Did the doctor do a pressure test or prescribe decongestants? I hope to hear back from you!

Anonymous said...

Hi!

It's Suey...

My hearing test showed I am now profoundly deaf. There are no fluid in my ears. Pressure test is normal. mri is normal. I just finished steroids to see if I could get some back. (what do I have to lose?) But after reading your blog and looking back, I did lose some over time and went through three more hearing aids in the last ten years. Currently with the muffled sound, I'd have it turned down, it still makes me sick. I have been avoiding it. I should know more next week.

Abbie said...

Suey,

All my hearing test came back normal too and I sat there and disputed that until I was blue in the face. Every time my ears would go off and do their thing, I *felt* fine otherwise. Only a few time could I say I was suffering from a sinus infection. Since I was 16, I went through three major upgrades in hearing aids and nothing helped. The louder they got the more sensitive my hears were. THe muffled noises is the worst, especially when something loud and high pitched happened. It felt like someone was driving a needle right to my ear. It would turn my stomach at times.
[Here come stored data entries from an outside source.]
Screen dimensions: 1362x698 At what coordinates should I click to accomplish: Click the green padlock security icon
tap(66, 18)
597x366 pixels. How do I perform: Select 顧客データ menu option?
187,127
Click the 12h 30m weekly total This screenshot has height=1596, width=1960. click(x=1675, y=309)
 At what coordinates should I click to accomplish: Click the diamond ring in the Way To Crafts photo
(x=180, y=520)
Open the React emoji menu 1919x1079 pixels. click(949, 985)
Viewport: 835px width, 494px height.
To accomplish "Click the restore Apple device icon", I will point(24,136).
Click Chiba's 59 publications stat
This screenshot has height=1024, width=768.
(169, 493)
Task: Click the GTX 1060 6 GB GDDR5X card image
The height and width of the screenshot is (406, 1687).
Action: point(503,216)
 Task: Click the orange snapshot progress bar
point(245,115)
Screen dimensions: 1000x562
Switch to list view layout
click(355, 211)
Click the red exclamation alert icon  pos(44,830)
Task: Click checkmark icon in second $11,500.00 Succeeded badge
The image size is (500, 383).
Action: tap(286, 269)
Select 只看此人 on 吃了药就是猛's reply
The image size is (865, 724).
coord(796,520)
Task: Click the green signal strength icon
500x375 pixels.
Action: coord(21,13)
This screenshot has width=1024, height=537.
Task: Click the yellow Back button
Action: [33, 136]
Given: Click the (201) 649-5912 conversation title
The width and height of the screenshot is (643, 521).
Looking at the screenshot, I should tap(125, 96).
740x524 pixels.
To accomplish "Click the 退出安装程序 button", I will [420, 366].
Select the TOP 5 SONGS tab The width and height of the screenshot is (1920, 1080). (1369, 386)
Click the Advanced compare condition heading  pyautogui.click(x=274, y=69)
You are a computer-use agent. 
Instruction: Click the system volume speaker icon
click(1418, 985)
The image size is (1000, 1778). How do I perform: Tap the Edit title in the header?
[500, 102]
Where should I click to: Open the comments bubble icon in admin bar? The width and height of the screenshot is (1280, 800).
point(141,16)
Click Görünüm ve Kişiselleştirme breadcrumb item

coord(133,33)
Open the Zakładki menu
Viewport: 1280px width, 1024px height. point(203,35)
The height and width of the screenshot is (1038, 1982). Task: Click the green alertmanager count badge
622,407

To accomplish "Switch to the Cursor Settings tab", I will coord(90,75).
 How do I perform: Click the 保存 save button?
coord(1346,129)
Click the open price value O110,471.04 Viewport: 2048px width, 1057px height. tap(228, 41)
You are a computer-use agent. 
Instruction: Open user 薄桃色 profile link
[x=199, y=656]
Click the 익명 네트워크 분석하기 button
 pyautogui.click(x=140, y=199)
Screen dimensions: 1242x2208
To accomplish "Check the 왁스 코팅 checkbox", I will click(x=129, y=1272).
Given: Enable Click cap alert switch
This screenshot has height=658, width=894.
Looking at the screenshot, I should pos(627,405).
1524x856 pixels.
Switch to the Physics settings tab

How are you feeling after reading my experience?

Anonymous said...

Hey just saw your cover, will switch back to read it. You look great!
I am doing ok. Just the waiting stinks. I wondered why the muffled? Something I have never heard of. So in your case your hearing test was no normal as in no change? Or your ears just became more sentitive to noise?
I have to avoid hearing aids so I don't tinnitus.

Anonymous said...

I find your blog rather interesting and useful. Hearing aids is still a way out for those who have hearing problems. However, certain people are deprived of a chance to hear the sounds even with the help of hearing aids. I have learned from www.pissedconsumer.com that they are very different and diverse depending on the level of the deafness. There are numerous hearing aids manufacturers in the world which present their products on the US market.

Anonymous said...

Very helpful Journey. Thank you for sharing it with me.